Thursday, January 5, 2017

So just when I tell myself I really do gotta move on and remember that those who don’t give a shit about me aren’t worth putting any energy into, and just when I decide after the feedback I got to write the story I had in mind for fun, but not share it with Stacey, guess who calls? I totally thought I would never hear from her again!

She said she received my letter today, though I would’ve thought she’d have gotten it at the end of the year. Maybe she saw that I called last night and that prompted the call, but either way, she sounded very kind and caring and I don’t think she has any hidden motives. To say that life is full of surprises is a real understatement. I am both surprised and delighted by her call!

She said she was just checking in and that I ended my letter with “What have you learned?” and didn’t know if that meant that I wanted to discuss it further.

This was actually a rhetorical question after I was telling her that I learned that people aren’t always who we think they are.

She said if I was interested, call her back, and I will next week. As she reminded me, she’s not in the office on Fridays. I’ll actually leave the message Sunday evening so she’ll get it Monday morning.

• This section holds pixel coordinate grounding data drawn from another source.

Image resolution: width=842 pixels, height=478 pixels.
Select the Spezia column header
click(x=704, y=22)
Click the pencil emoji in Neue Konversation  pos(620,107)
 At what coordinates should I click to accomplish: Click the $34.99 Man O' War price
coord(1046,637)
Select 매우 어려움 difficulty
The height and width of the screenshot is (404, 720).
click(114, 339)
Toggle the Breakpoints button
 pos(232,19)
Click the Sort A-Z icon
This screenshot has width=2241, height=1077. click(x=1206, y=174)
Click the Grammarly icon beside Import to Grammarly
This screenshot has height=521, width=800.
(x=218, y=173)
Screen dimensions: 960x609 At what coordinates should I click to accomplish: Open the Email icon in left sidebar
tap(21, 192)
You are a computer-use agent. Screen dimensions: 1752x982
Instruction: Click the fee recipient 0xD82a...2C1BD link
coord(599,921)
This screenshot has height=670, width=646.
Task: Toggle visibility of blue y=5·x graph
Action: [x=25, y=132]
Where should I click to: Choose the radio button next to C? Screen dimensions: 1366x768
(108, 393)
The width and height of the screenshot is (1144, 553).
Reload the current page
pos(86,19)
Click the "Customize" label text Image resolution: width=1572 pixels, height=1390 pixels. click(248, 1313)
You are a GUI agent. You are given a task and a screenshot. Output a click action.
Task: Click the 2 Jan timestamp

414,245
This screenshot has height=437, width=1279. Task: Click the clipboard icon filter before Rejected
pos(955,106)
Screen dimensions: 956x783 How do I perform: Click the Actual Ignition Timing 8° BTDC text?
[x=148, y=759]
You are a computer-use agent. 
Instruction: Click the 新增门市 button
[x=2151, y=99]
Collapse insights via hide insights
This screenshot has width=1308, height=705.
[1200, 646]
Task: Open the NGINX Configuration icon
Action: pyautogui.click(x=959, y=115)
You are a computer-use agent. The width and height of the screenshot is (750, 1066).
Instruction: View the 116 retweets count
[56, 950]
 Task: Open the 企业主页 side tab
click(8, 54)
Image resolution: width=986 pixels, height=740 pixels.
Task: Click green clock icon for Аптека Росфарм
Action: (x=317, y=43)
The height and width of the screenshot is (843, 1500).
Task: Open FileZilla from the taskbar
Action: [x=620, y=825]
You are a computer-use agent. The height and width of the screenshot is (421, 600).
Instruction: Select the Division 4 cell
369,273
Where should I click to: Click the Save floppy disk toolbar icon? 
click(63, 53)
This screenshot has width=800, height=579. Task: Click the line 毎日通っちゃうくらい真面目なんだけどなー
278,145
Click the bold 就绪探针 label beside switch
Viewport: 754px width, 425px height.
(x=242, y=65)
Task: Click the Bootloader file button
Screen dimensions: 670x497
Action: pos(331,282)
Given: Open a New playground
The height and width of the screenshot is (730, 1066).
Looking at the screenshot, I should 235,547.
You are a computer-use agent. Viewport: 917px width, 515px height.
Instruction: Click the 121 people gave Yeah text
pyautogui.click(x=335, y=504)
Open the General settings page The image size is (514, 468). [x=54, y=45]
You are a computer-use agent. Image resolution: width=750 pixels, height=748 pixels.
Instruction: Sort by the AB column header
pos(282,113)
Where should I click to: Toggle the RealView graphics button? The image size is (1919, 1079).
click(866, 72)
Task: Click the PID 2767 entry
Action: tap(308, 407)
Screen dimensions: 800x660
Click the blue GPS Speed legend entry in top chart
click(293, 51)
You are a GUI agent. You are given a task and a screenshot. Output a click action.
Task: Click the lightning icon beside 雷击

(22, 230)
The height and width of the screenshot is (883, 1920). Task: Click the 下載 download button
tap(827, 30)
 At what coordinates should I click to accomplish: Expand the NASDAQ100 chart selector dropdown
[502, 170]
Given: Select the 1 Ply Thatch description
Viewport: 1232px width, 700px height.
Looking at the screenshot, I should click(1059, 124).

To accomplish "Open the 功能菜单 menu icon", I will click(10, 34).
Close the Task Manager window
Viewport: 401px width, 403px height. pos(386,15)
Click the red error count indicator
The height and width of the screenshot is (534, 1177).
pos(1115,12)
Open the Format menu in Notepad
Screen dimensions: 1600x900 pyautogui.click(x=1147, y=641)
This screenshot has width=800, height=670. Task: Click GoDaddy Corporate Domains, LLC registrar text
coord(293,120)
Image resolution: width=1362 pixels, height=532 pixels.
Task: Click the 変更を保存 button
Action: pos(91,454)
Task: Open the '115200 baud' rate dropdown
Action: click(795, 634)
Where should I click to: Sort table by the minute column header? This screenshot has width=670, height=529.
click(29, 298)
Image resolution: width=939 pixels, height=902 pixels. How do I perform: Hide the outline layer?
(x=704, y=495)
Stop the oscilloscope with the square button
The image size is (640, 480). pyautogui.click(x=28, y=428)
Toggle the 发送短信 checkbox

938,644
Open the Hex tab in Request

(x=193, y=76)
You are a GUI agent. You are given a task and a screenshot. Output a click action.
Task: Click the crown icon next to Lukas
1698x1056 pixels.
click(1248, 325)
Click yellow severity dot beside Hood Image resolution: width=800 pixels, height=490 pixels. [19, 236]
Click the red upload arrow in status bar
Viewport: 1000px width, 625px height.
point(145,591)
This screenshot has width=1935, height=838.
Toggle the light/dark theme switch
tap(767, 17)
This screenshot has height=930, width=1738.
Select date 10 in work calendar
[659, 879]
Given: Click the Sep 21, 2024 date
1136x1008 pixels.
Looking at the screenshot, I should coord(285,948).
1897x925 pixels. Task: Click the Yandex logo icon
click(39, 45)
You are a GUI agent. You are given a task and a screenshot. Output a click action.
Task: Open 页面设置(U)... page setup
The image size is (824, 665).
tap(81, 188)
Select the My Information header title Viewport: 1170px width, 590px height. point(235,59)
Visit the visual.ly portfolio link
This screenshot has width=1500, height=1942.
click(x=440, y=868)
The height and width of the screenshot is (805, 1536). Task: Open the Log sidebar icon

Maybe I should never call and save time and money by never going to her office again, since as we both agree, my problem is physiological. I’m feeling anxious right now along with happy and surprised. She really did make my day. :) But I still hate to think of saying goodbye forever even though I know that day eventually has to come. We may never be buddies, but she was/is such a brilliant psychologist that if I ever did want to talk to someone I’d really hate to have to start all over again from scratch with someone new. At least Stacey has some background on me and knows I hate spiders but am a real sucker for rainbows, LOL.

I realize, however, that if we do meet that doesn’t mean the meeting will go any better than last time. Even if she did like me, she’s not going to change her mind. That’s okay, though. We don’t need to have sex, haha. But I understand we can probably never be just friends on or off-line.

Or maybe she’ll come out and tell me I was wrong and that she was never attracted to me in any way. Like I said, I may suspect, but she’s the only one that actually knows. I’m not going to put her on the spot either. I’d rather have her either tell me one way or the other or just remain curious and guessing that she might have been.